It is legal to charge 18% per annum (or 1.5% per month) interest to all customers on past due balances.

Fiction. When contracting with an individual (as opposed to an entity), the maximum interest that may be charged on past-due accounts is 8% per annum if you have a written contract.  Business to business contracts may call for a higher rate of interest. However, unless you have a contract with the property owner calling for higher amount, mechanic’s lien claims allow for a lower interest rate based on Minnesota state law, which is currently 4% per annum.

As subcontractor, if a project requires a pre-lien notice and I serve one within 45 days of my first date of work, my lien rights will always be protected.
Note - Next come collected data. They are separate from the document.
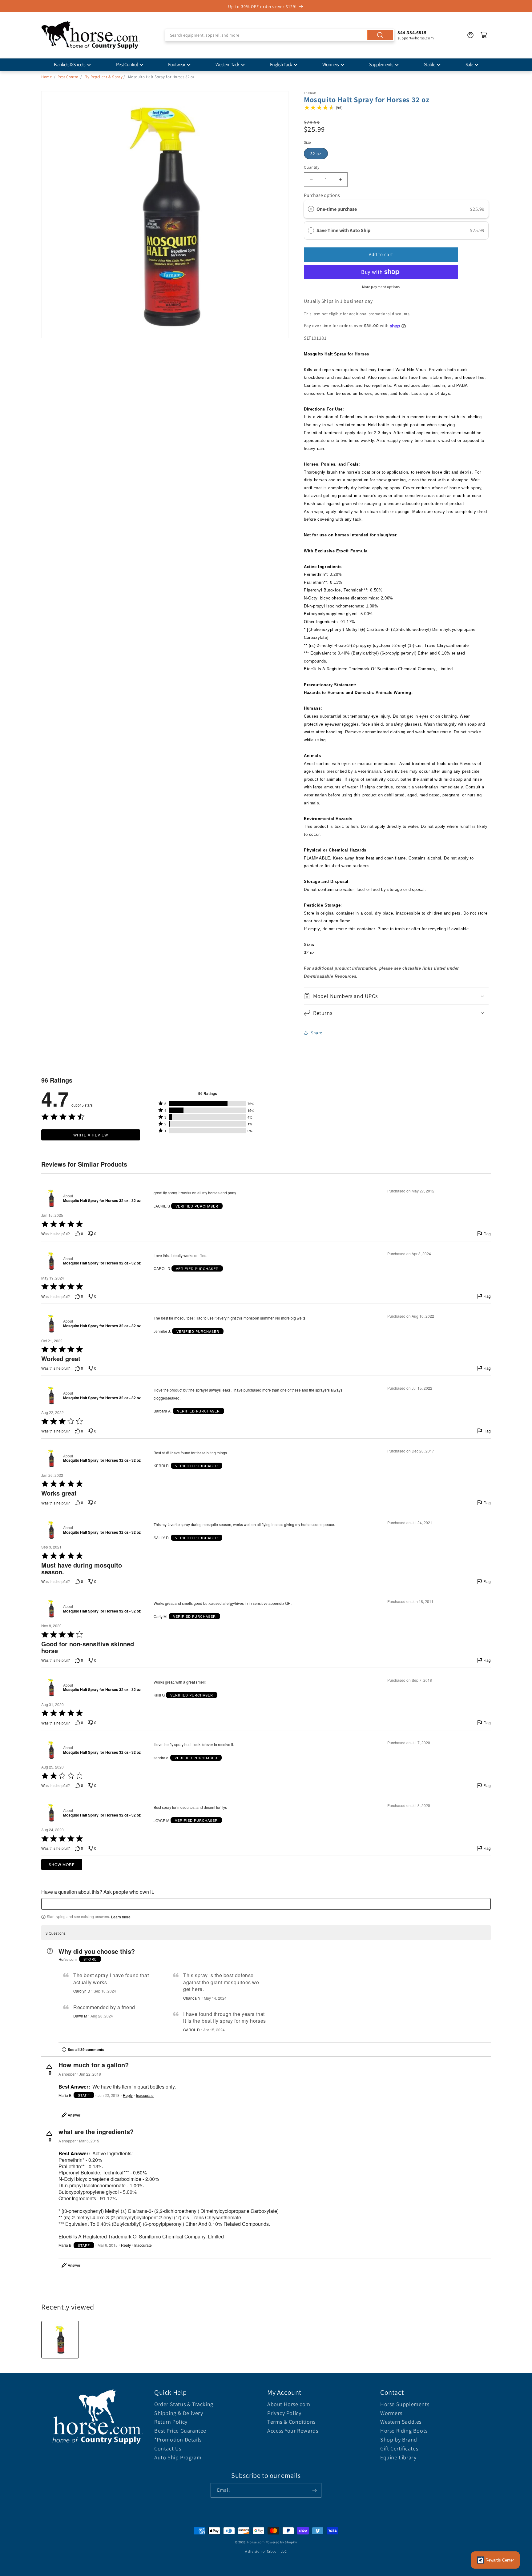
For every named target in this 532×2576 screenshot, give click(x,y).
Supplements (381, 64)
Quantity (311, 167)
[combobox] (279, 35)
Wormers (330, 64)
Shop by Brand (398, 2439)
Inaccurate (145, 2095)
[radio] (311, 209)
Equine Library (398, 2457)
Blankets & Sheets (69, 64)
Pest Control (127, 64)
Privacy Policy (284, 2413)
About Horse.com (288, 2404)
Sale (469, 64)
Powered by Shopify (281, 2542)
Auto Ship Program (177, 2457)
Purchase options (322, 195)
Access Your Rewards (292, 2430)
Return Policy (170, 2421)
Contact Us (167, 2448)
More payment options (381, 286)
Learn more (121, 1916)
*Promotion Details (178, 2439)
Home (46, 76)
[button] (396, 996)
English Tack (281, 64)
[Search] (380, 35)
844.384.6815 (411, 32)
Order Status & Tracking (183, 2404)
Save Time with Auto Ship (343, 230)
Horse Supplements (404, 2404)
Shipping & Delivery (178, 2413)
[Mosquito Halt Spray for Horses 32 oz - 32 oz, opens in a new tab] (51, 1198)
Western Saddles (400, 2421)
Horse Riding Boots (404, 2430)
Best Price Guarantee (180, 2430)
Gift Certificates (399, 2448)
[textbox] (266, 1904)
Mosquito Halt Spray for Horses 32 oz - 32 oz (102, 1200)
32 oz (315, 153)
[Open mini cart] (484, 35)
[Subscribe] (314, 2490)
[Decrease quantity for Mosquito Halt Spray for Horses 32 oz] (311, 179)
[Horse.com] (90, 35)
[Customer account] (470, 35)
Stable (429, 64)
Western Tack (227, 64)
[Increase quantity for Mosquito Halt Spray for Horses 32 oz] (340, 179)
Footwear (176, 64)
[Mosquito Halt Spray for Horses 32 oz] (60, 2339)
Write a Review (90, 1134)
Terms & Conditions (291, 2421)
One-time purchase (336, 209)
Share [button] (316, 1033)
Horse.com (255, 2542)
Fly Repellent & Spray (103, 76)
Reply (128, 2095)
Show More (62, 1864)
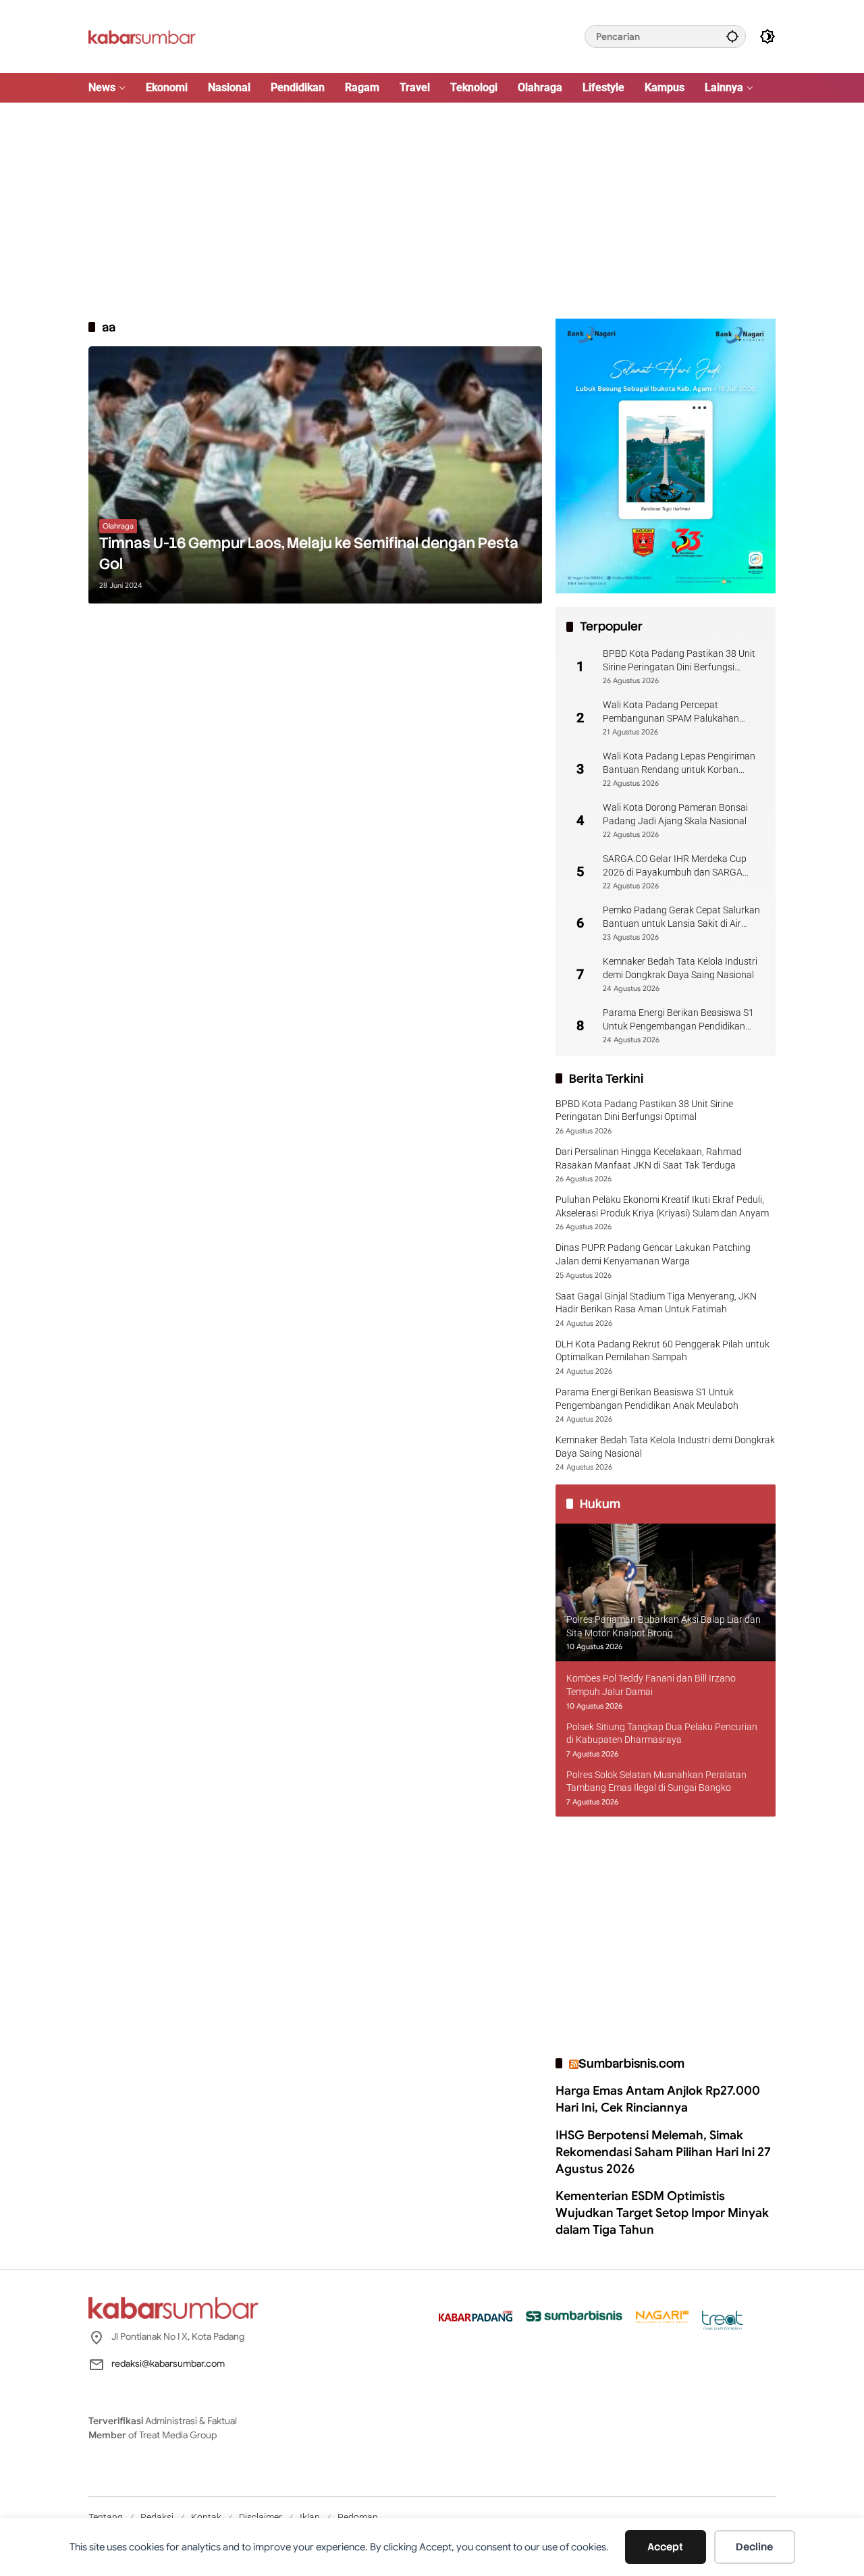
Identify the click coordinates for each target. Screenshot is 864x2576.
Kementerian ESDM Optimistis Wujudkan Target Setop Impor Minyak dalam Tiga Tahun (662, 2213)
Fiction. While in most cases this is true, the longer you wait to serve a pre-lien, the more you risk losing your lien rights. If the property owner pays the general contractor for your services before receiving your pre-lien notice, your lien rights are extinguished. It is always smart to send your pre-lien immediately after you begin work.

As a subcontractor, if I do not preserve my lien rights I can still sue the property owner if I am not paid.

Fiction. Unless your contract was directly with the property owner, your only recourse against the property or the property owner is a mechanic’s lien. If you do not preserve those lien rights, you may then only pursue the party that hired you.

Engineers, land surveyors and architects may enforce mechanic’s liens for non-payment.

Fact. Engineers and land surveyors gained the protection of mechanic’s liens through statutory amendments in 1973 and 1974. Architects may enforce mechanic’s liens if their contributions ultimately play some role in the improvements to the real estate in question. The fact that an architect’s contribution is not actually visible on site does not defeat its lien.

If I do not have any lien rights there is no way to collect my money.

Fiction. While a mechanic’s lien is a great collection tool, it is not the exclusive remedy. You may sue the entity that hired you for breach of contract, regardless of any lien rights. 

Not all types of work are lienable.

Fact. Minnesota law requires that the work actually constitute an improvement to the real estate and not simply ordinary repairs. An “improvement” is defined as “a permanent addition or betterment of real property that enhances its capital value and that involves the expenditure of labor or money and is designed to make the property more useful or valuable, as distinguished from ordinary repairs.” In other words, installing a new HVAC system is lienable, but simply repairing an existing system might not be.